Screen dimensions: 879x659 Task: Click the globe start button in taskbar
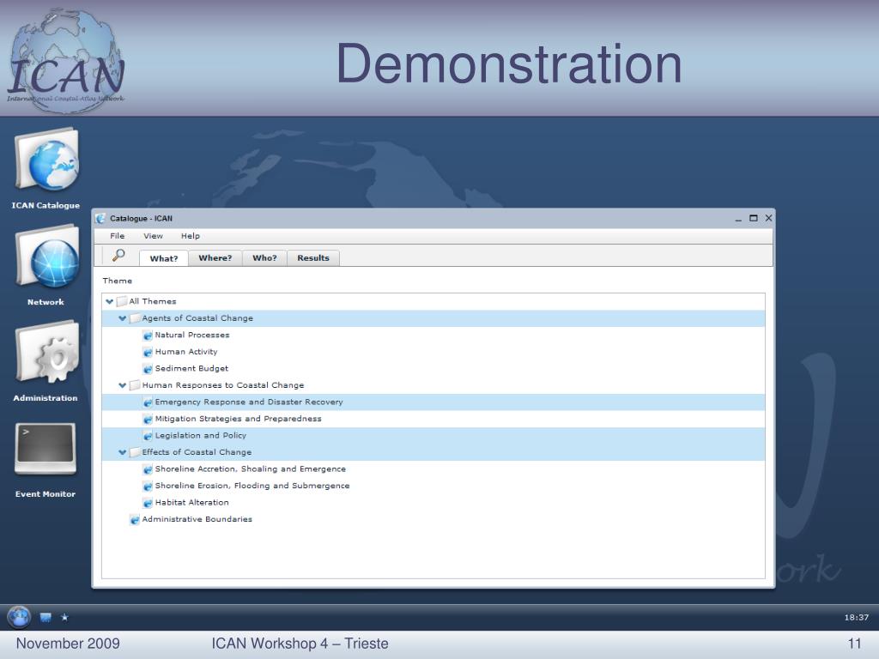(19, 616)
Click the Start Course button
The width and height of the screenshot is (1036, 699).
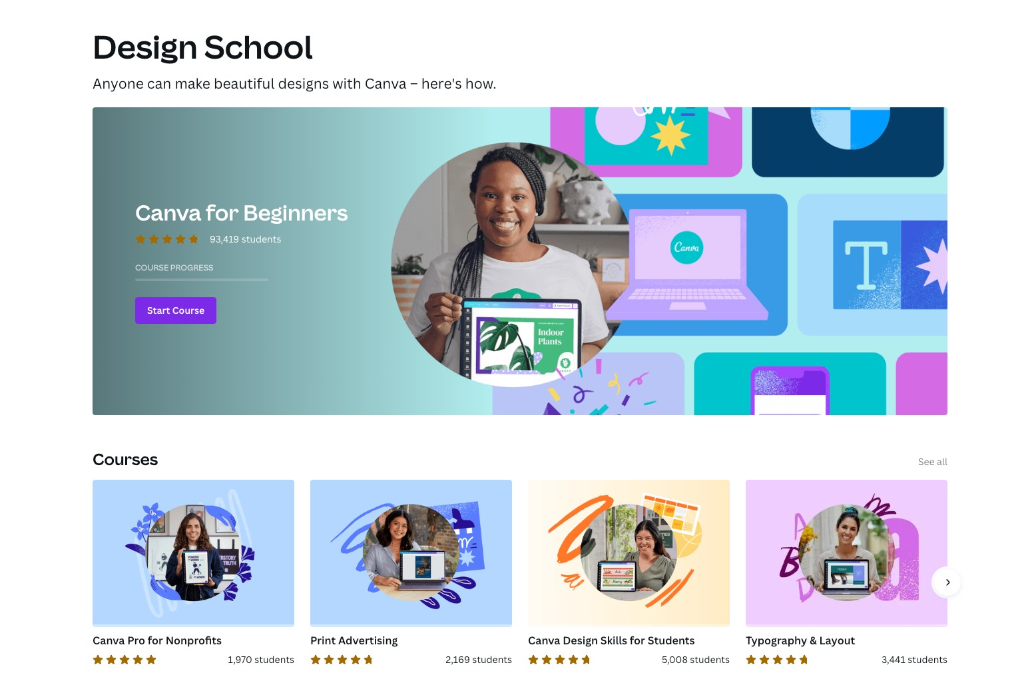176,311
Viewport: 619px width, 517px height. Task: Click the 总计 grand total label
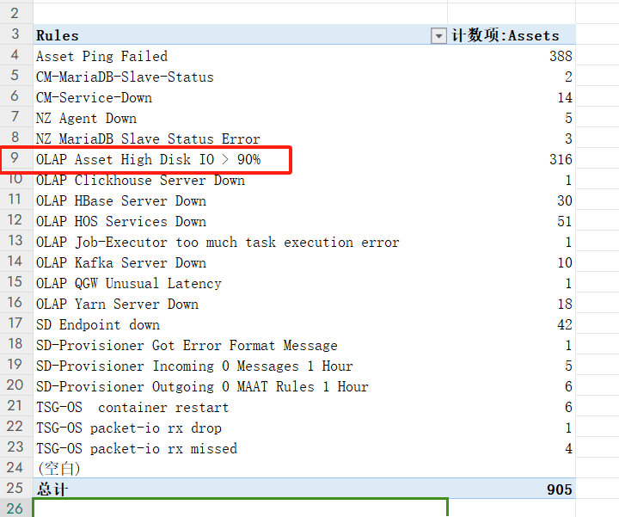coord(52,489)
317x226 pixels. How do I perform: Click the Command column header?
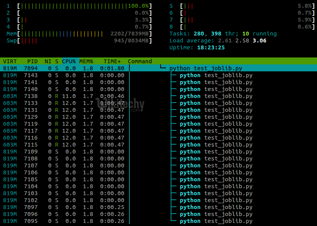point(140,61)
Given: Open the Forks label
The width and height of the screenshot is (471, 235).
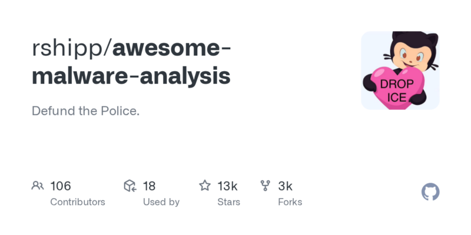Looking at the screenshot, I should tap(290, 202).
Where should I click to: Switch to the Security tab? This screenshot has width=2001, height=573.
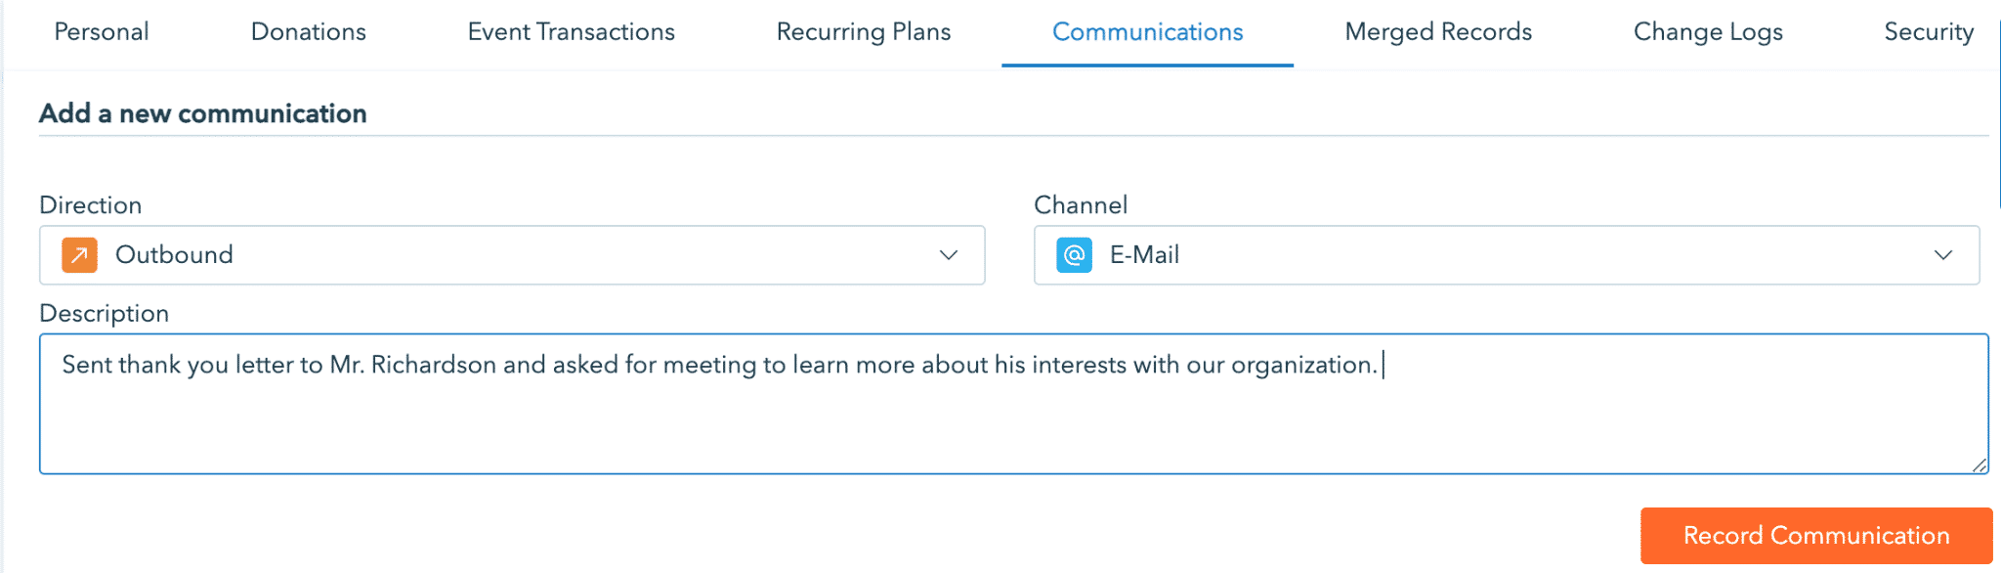1928,31
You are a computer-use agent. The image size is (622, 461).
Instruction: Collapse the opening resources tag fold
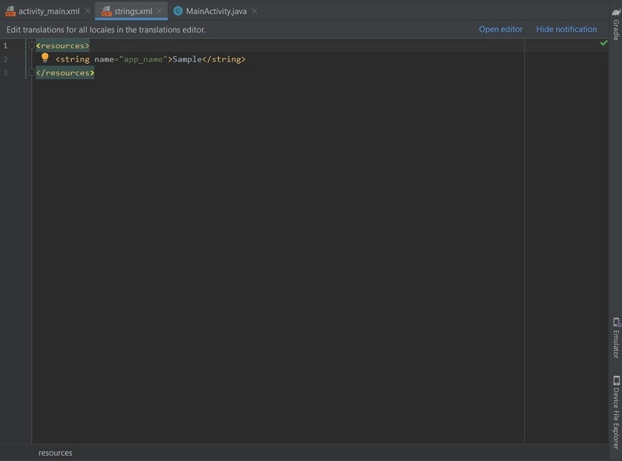[31, 46]
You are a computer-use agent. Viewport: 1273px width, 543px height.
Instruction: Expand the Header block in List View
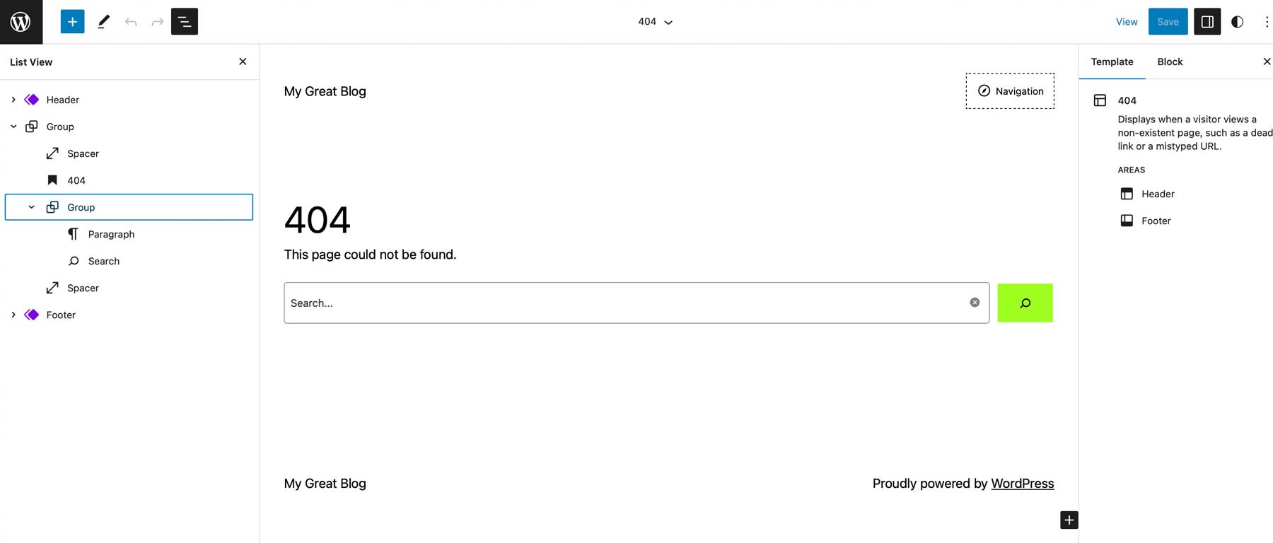[x=12, y=99]
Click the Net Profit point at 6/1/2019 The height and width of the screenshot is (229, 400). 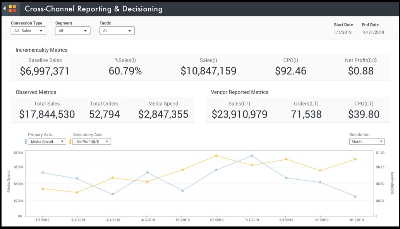coord(216,156)
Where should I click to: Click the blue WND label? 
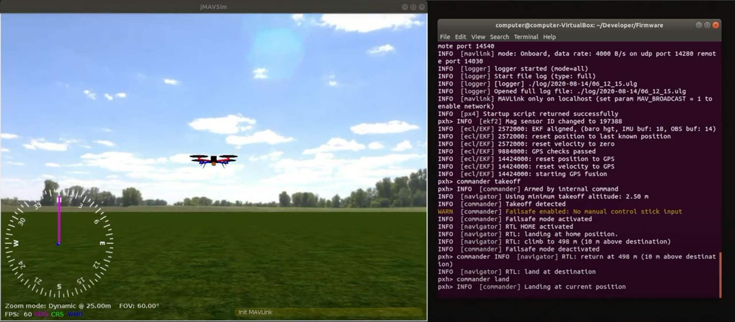click(75, 314)
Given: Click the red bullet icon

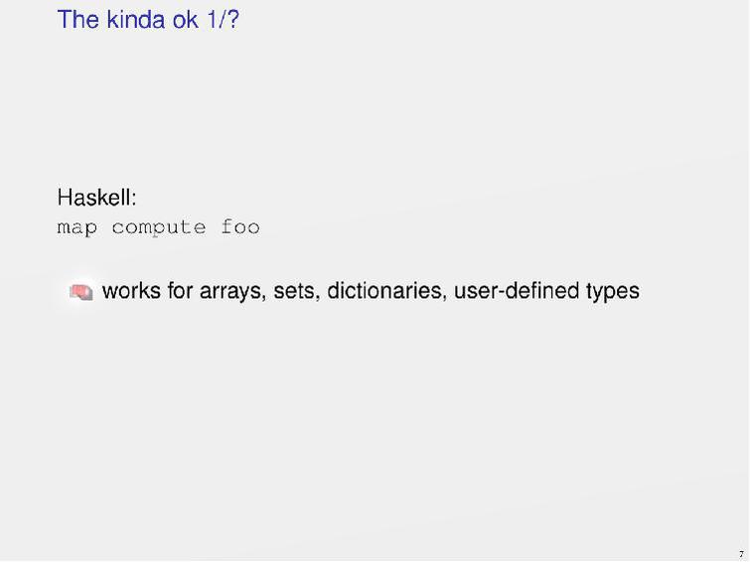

◆ DIRECTIONS
Every line of the entries that includes "computer" must be copied into the answer.

◆ RESPONSE AREA
You are a computer-use agent. The image size is (622, 461).
You are a computer-use agent. Viewport: 1273px width, 543px height.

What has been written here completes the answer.